In the pre-transplantation period, patients with CCM have a high prevalence of atrial fibrillation and QTc prolongation, along with cardiac failure-related complications including biventricular failure, pulmonary hypertension and cardio-renal diseases.

While it remains true that transplantation will reverse the majority of the pathology, some pathological processes may remain active beyond the peri-transplant period. For that reason, it is now routine practice for the screening of CCM to be done in all liver transplant candidates. Screening methods involve traditional transthoracic echocardiography or stress echocardiography. The application of transthoracic echocardiography in the paediatric population has been shown to significantly improve care by identifying high risk patients prior to transplantation [45]. Less favorable transthoracic echocardiography parameters are associated with a prolonged ICU length of stay in the post-transplant period, making it an invaluable pre-operative assessment tool [46]. We suggest that cardiac MRI should also be routinely performed where possible, given that it provides valuable information regarding cardiac function as well as for risk-stratifying the patient [36].

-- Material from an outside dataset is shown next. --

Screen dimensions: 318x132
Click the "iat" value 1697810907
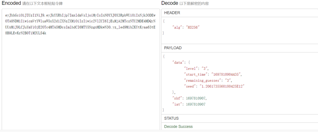point(196,104)

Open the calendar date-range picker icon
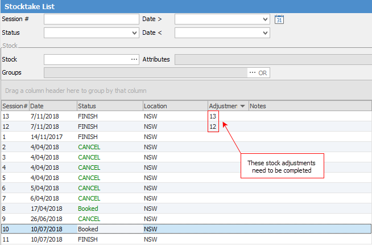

During the intra-operative state, patients with CCM have a much higher adverse outcome due to complex fluid status as well as significant negative inotropic effects of general anesthesia on a cardiovascular system already under stress [47]. Most transplant cases last for hours, and data is emerging which shows that, for patients with CCM, invasive blood pressure monitoring does not truly reflect perfusion [48]. There is thus a growing consensus that transesophageal echocardiography should be performed to help titrate inotropic support intra-operatively [49]. The application of echocardiography intra-operatively, however, is currently limited to specialized institutions, given that not all anaesthetists are trained in evaluating the cardiac output on invasive echocardiography. There is emerging evidence that comprehensive cardiac output assessment, such as pulse contour cardiac output, should be standard of care in all liver transplantations [47].

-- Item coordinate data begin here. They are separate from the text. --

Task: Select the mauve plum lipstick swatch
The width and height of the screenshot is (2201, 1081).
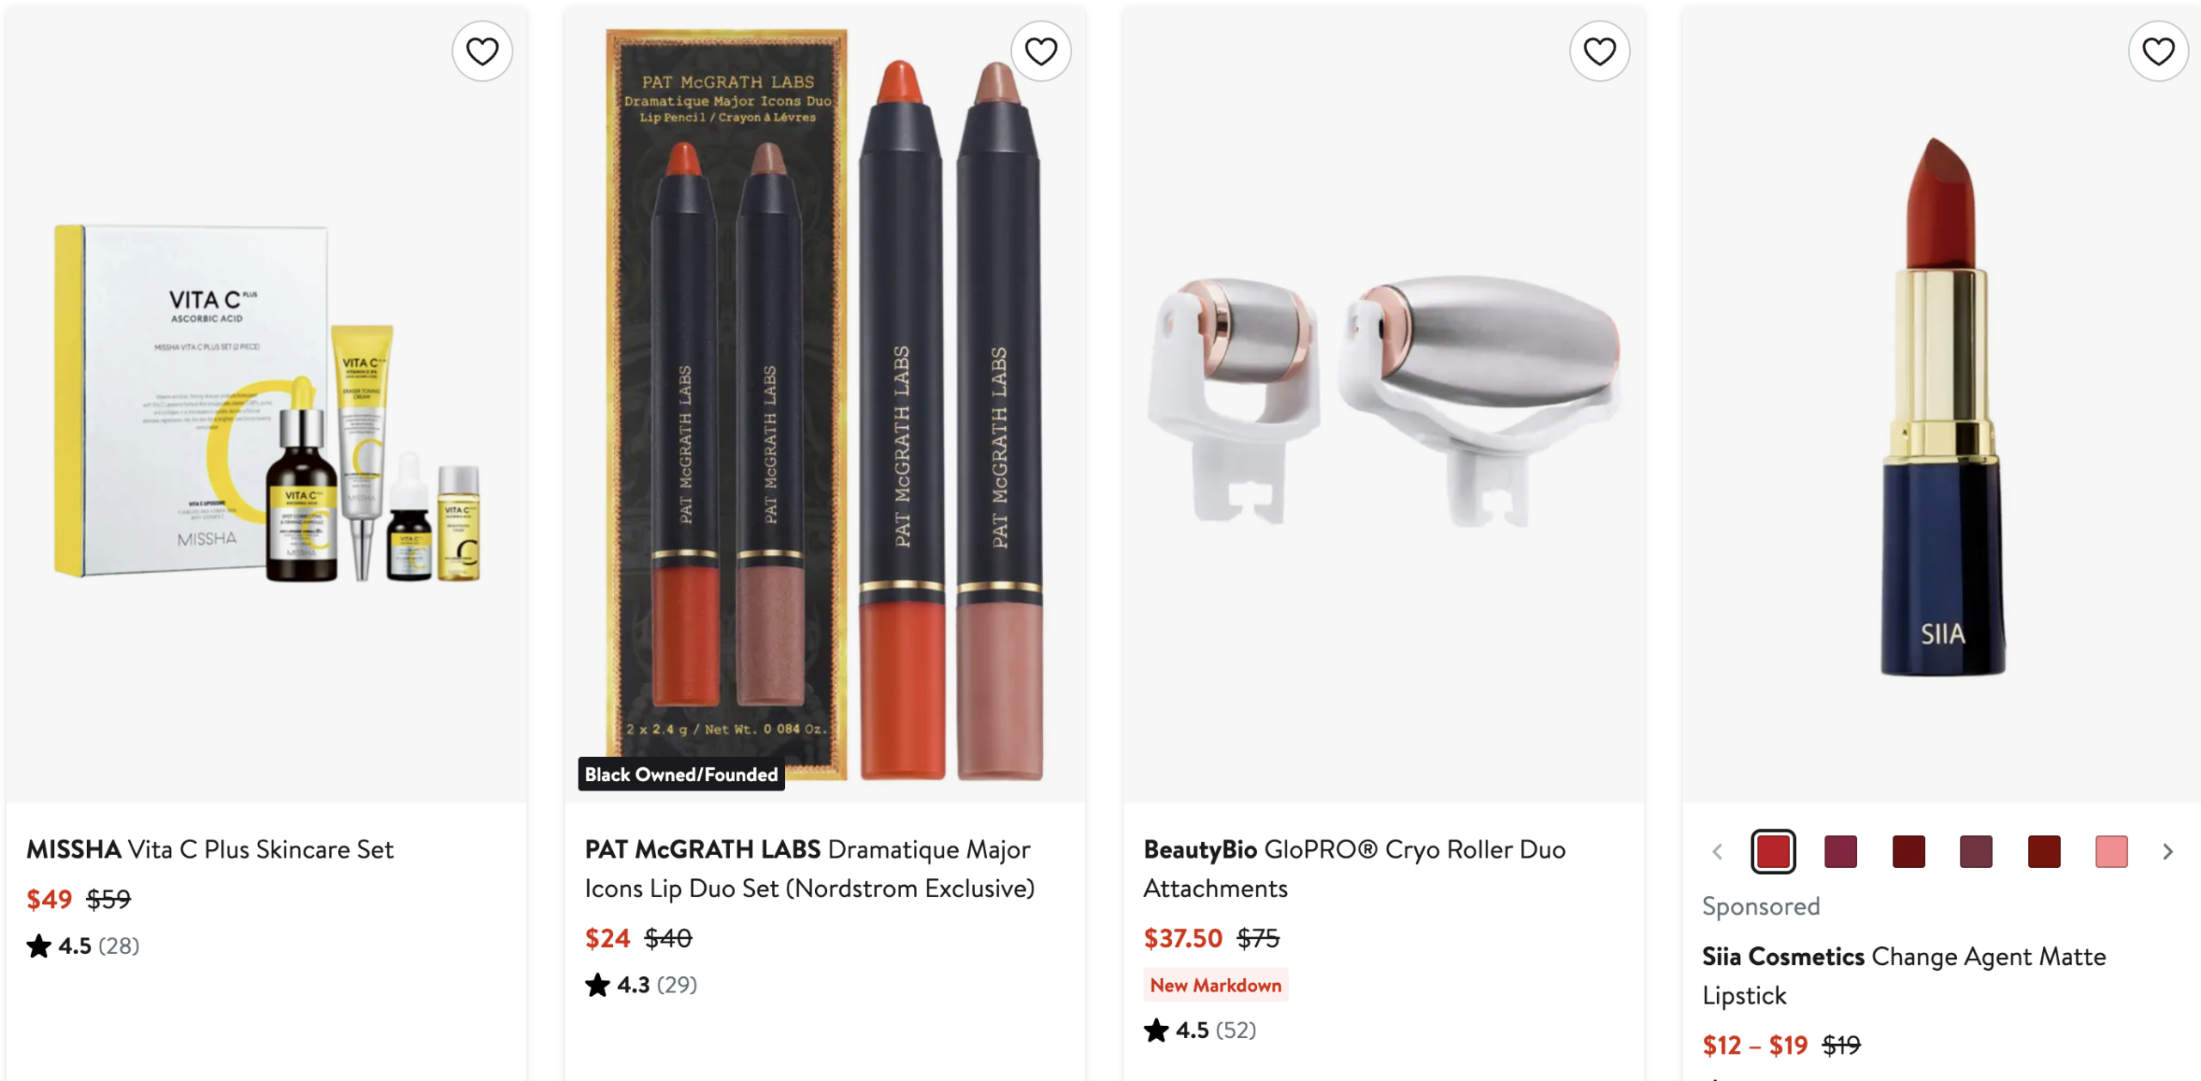Action: 1976,852

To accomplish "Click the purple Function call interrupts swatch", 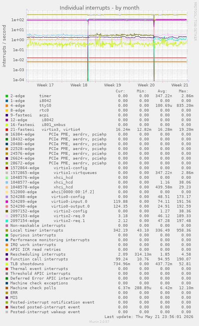I will pyautogui.click(x=7, y=259).
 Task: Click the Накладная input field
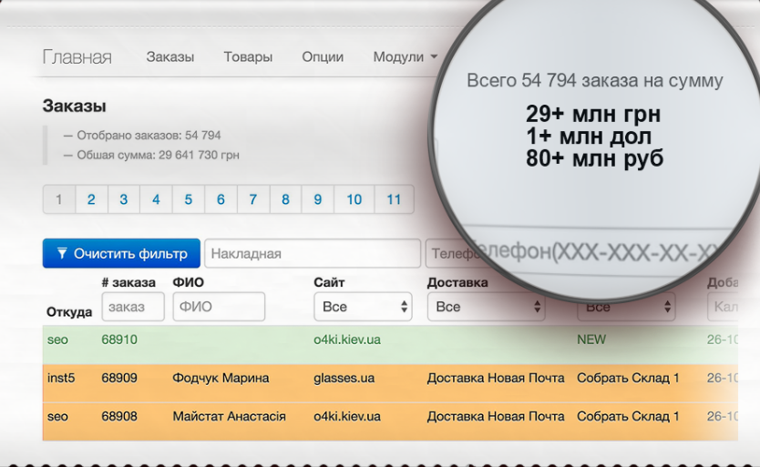pos(312,254)
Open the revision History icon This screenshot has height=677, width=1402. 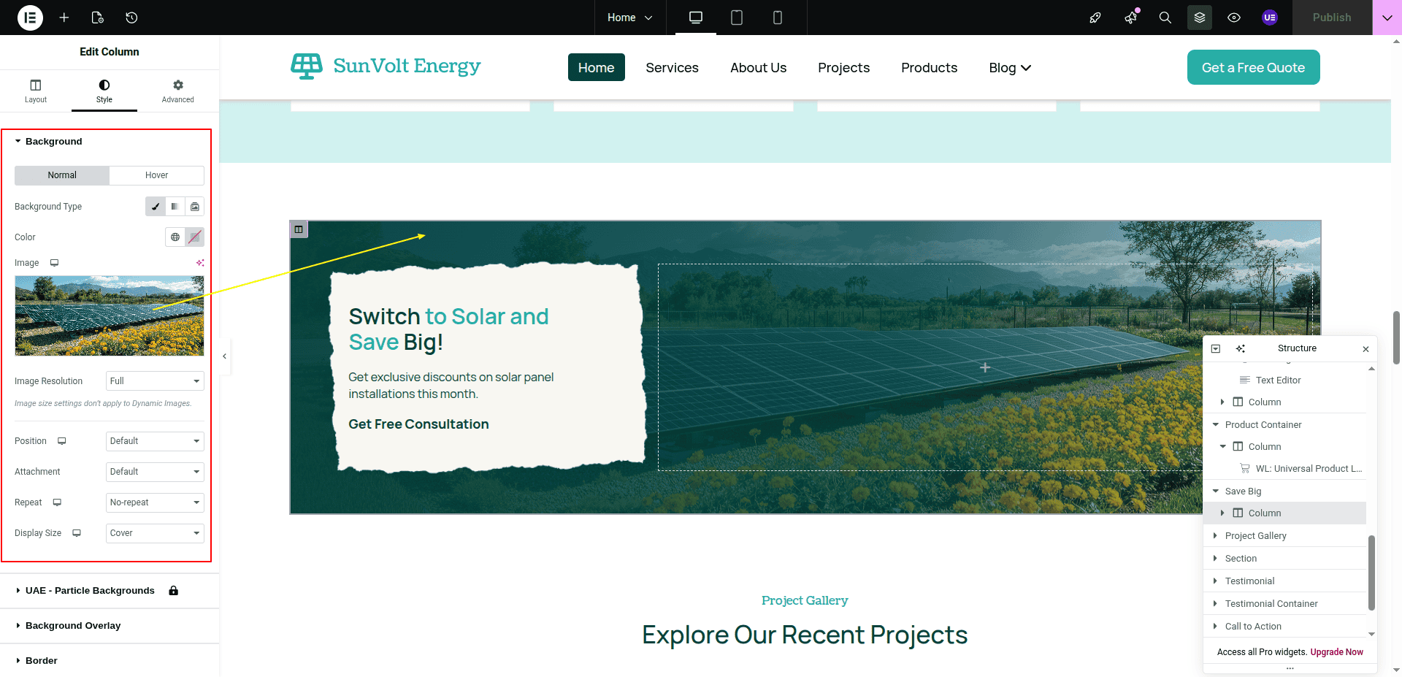(x=131, y=18)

During the post-operative period, there are major changes in vascular resistance along with portal venous system that generate major stresses on the cardiovascular system [47]. These patients already face a challenging transplantation journey from a significant pre-transplant disease burden [50]. Unsurprisingly, a significant number of cardiac complications has been observed in transplant patients, with the most common being refractory hypotension [51]. The current literature suggests that transesophageal echocardiography should be done immediately post-transplant as standard of care, because it provides invaluable information relevant to the required level of post-transplant cardiac support [46] (see Figure 4).

5. Conclusions

CCM is a perplexing yet fascinating phenomenon that is not well-understood and is not yet well-treated in the clinical setting. Current diagnostic criteria for CCM need to be updated to include the most up-to-date imaging techniques. The pathophysiology of CCM is slowly becoming more apparent with advances in molecular medicine and an improved understanding of endocannabinoid receptors and the heme oxygenase system. A better understanding of pathophysiology and molecular targets will help guide the development of drug therapy for CCM. The safety and efficacy of such drugs will need to be established through rigorous clinical trials. Ivabradine is one example of a drug that has shown early promise. Finally, given the potential reversibility of CCM with liver transplantation, there is a pressing need for more clinical studies into optimal transplantation perioperative and postoperative management.